1Hospital de Olhos Leiria de Andrade, Fortaleza, Brazil; 2Clinica de Olhos De Francesco, Fortaleza, Brazil; 3John A. Moran Eye Center, University of Utah, Salt Lake City, UT, USA; 4Department of Ophthalmology and Vision Sciences, University of Toronto, Toronto, ON, Canada

Correspondence: Ticiana De Francesco, Email [email protected]

Abstract: This review evaluates the impact of transient intraocular pressure (IOP) elevations during common ophthalmic surgical and diagnostic procedures on glaucoma patients. Elevated IOP is a key risk factor in glaucoma, and while transient IOP spikes are frequently encountered during surgeries like cataract extraction, laser in situ keratomileusis (LASIK), and femtosecond laser-assisted cataract surgery (FLACS), the clinical significance of these short-term elevations remains uncertain, particularly for eyes with compromised optic nerves. There is still a lack of data on which IOP level and duration of IOP insult the glaucoma damage occurs. Still, it is known that the combination of the degree of IOP elevation, duration of the insult and optic nerve susceptibility are important determinants of this event. While transient IOP elevations during these procedures are generally well tolerated, patients with advanced glaucoma and severely compromised optic nerves may be at greater risk for further damage. More research is needed to fully understand the long-term implications of acute IOP spikes, particularly in patients with advanced disease.

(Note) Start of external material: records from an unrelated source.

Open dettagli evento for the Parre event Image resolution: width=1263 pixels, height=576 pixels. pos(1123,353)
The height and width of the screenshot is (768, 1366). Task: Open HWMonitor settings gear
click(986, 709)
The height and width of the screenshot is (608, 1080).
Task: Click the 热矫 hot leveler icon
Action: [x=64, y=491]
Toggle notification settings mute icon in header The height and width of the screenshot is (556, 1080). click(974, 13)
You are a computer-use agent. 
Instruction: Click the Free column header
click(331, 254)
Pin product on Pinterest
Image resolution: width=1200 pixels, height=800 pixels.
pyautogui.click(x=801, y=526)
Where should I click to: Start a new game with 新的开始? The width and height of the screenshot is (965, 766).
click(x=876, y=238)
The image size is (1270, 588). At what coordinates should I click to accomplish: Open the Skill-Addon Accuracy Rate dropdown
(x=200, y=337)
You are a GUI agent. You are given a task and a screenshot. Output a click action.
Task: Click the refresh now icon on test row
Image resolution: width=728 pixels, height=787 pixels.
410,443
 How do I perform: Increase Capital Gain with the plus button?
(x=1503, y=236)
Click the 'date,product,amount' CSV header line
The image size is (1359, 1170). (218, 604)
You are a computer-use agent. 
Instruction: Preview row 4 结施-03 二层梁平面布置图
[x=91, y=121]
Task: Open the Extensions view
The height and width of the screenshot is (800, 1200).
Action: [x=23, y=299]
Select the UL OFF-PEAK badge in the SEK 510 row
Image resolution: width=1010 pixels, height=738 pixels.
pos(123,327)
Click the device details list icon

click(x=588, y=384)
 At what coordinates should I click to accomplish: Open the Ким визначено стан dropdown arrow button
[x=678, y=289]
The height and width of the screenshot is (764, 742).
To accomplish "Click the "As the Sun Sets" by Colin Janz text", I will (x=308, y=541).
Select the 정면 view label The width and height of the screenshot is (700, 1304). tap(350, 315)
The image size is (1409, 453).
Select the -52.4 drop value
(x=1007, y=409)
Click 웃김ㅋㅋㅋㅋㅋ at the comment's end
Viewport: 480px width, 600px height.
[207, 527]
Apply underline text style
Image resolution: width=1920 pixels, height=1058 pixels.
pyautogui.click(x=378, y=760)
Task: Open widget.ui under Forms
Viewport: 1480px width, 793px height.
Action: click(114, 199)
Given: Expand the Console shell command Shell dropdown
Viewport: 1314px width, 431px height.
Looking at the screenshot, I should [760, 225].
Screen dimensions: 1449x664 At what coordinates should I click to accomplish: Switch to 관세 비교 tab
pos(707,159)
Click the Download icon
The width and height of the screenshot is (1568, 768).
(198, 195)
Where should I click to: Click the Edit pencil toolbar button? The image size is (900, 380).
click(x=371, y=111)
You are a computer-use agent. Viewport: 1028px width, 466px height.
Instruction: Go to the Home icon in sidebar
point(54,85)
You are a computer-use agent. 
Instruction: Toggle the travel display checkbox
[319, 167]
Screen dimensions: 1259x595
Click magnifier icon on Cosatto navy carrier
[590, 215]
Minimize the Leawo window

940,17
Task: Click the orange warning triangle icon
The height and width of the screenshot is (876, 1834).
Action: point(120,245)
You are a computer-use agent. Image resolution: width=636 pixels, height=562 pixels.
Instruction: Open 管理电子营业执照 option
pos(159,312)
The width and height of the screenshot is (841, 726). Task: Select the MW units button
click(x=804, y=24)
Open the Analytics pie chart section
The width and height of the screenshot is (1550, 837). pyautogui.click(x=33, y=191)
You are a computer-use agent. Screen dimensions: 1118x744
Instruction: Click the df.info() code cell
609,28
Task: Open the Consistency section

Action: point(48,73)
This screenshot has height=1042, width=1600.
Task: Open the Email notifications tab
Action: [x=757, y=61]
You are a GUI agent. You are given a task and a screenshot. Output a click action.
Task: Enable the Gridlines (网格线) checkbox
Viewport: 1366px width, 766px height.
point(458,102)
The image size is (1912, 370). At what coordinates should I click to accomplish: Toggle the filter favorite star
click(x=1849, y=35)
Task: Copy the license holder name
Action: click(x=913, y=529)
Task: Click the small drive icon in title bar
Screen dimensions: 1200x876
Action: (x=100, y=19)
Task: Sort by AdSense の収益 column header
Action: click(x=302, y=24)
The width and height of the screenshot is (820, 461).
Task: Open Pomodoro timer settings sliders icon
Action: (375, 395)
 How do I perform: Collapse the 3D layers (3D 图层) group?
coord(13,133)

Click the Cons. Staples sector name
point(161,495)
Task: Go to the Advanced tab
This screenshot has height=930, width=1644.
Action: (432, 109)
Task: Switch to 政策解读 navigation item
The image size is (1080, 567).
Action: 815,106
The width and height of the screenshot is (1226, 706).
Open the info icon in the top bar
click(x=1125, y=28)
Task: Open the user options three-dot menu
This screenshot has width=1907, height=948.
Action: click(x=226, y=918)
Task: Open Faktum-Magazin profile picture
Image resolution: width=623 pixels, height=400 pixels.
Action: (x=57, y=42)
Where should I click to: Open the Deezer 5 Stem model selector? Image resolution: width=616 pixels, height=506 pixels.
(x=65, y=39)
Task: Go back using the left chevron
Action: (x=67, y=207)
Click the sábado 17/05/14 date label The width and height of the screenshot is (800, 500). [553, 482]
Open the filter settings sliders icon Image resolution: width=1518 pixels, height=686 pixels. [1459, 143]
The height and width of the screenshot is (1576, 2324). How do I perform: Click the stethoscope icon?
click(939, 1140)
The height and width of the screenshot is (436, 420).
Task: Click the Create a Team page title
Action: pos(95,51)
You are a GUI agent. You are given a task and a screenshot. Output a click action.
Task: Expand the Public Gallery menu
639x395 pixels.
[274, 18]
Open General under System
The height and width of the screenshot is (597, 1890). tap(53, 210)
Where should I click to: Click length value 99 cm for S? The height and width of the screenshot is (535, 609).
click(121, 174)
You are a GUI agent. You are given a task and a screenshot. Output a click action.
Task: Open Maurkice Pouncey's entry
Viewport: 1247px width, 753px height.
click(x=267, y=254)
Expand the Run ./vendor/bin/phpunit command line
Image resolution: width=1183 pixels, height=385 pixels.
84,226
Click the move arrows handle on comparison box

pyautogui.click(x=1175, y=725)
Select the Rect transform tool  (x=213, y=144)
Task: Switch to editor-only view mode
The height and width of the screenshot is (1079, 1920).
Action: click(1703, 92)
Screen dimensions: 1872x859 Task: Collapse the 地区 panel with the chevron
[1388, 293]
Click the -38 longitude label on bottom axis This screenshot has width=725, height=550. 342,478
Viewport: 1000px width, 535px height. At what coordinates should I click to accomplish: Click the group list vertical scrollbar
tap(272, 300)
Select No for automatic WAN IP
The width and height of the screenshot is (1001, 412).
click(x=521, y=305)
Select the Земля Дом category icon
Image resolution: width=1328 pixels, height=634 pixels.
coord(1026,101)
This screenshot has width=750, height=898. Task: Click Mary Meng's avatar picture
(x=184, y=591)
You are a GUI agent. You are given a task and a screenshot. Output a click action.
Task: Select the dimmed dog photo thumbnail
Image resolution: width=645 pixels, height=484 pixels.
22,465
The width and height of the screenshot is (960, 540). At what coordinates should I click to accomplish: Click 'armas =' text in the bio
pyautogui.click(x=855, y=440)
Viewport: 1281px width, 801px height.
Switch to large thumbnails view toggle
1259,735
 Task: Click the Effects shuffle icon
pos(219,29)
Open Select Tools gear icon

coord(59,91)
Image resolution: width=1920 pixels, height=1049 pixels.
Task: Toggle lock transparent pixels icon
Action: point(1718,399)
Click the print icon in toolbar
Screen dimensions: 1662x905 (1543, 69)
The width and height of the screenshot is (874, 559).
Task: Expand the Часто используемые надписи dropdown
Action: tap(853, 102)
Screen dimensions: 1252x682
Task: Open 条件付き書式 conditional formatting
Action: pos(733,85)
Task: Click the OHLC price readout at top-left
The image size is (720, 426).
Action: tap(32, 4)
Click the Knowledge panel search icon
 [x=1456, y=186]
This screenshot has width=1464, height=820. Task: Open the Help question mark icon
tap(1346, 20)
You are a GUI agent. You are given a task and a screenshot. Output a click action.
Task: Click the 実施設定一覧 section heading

Keywords: intraocular pressure, glaucomatous damage, transient intraocular pressure rise

Introduction

Glaucoma is the leading cause of irreversible blindness worldwide, and intraocular pressure (IOP) is currently the main modifiable risk factor for this disease.1,2 There are some theories behind the glaucoma damage mechanism and how IOP plays an important role in the pathophysiology of the disease. It is known that elevated IOP leads to an increased pressure gradient across the lamina cribrosa, causing compression and deformation of this structure, compromising axonal transport and damaging the retinal ganglion cell axons.3,4 Previous studies have demonstrated that the impact of IOP rise in axonal transport changes occurs in a time-dependent fashion; thus, the duration of IOP insult is an important determinant of glaucoma damage.5

There are several situations where a transient IOP increase occurs; however, it is still unclear if this could cause direct damage to the ganglion cell axons or compromise optic nerve perfusion. Although this transient elevation in IOP appears well tolerated in healthy eyes, little is known about how eyes with glaucoma respond to this IOP insult and the time scale at which IOP-related damage occurs. Patients with a glaucomatous optic nerve are more susceptible to acute IOP elevation than patients with ocular hypertension or normal eyes and this is probably explained by the different biomechanical properties of the connective tissues with eyes having different levels of susceptibility to the same IOP insult.6,7. In glaucomatous eyes, the optic nerve head and lamina cribrosa exhibit greater susceptibility to IOP-related stress due to compromised connective tissue properties. The lamina cribrosa in glaucomatous eyes tends to be thinner, less resilient, and more prone to deformation in response to IOP elevation compared to healthy eyes.6,7 These biomechanical vulnerabilities increase the risk of axonal compression and damage to retinal ganglion cell axons, even during transient IOP elevations. Additionally, glaucomatous eyes often have altered scleral rigidity and stiffness, which further influences the way the optic nerve head and surrounding structures respond to IOP stress.6,7

In this review, we included studies that analyzed the IOP behaviour during surgical and diagnostic procedures. The objective of this review is to provide data on short-term IOP rise related to surgical and diagnostic procedures to understand whether this would be a real risk for glaucoma patients.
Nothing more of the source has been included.